Other Photos & Stars from Marilyn Monroe’s Happy Birthday Night to JFK & His Reaction

The program cover for the birthday gala.

Monroe on her way to the event.

Fifty years ago tonight, more happened than just Marilyn Monroe singing her famous sultry rendition of Happy Birthday to President Kennedy. With the need to reduce so much news and history to a single snapshot image or quotable line, the mis-impression has long been cast about that night being some sort of public display of affection between them.

In fact, her song came not at the end or beginning, but in the middle of the program of the May 19, 1962 Birthday Salute to the President.

Preceding and following her was the entertainment line-up which opened with the Star Spangled Banner being sung by opera baritone Robert Merrill.
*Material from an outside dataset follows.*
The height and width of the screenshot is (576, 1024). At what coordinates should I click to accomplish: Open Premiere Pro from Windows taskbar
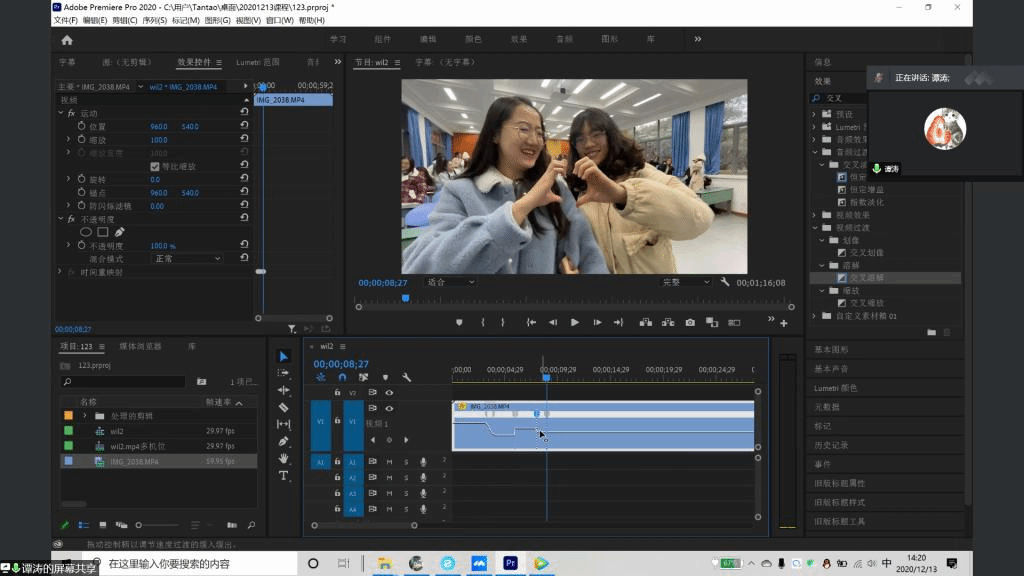(510, 564)
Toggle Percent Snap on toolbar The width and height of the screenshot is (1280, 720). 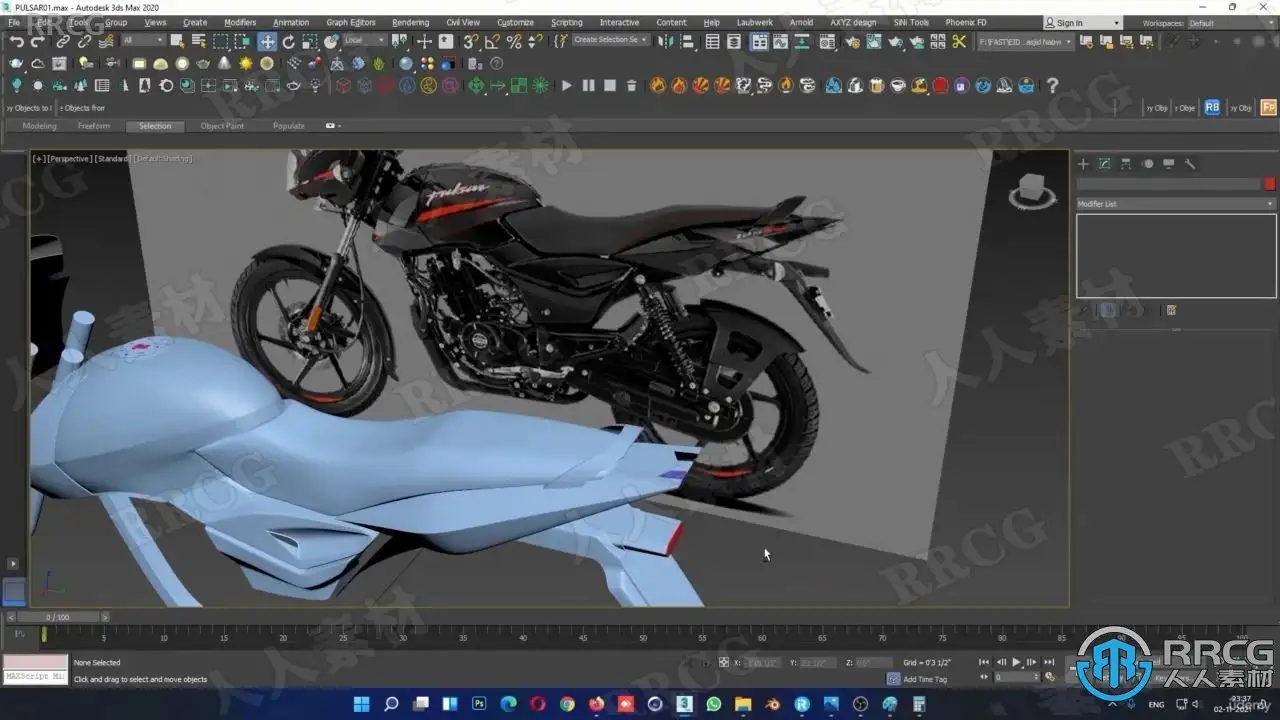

Produced by Richard Adler, the program then got underway: comedy by Jack Benny, jazz sung by Ella Fitzgerald, a Jerome Robbins ballet piece called, “New York Import, Opus Jazz,” an historical reading by Henry Fonda, excerpts of the opera Carmen by Maria Callas, an appearance by British spy author Eric Ambler who used the pseudonym “Eliot Reed,” a torch song from Peggy Lee, then the introduction by Peter Lawford of Marilyn Monroe singing Happy Birthday.

Jack Benny with Marilyn Monroe at the rehearsal.

Ella Fitzgerald, backstage before her appearance.

Peggy Lee, who left her sickbed to perform.

Monroe with Lawford backstage at Madison Square Garden.

Henry Fonda, who delivered a dramatic reading.

She was followed by the gruff-voiced comic singer-actor Jimmy Durante, popular music by Bobby Darin, a witty sketch routine by the comedy team of Mike Nichols and Elaine May, and music sung by Diahann Carroll.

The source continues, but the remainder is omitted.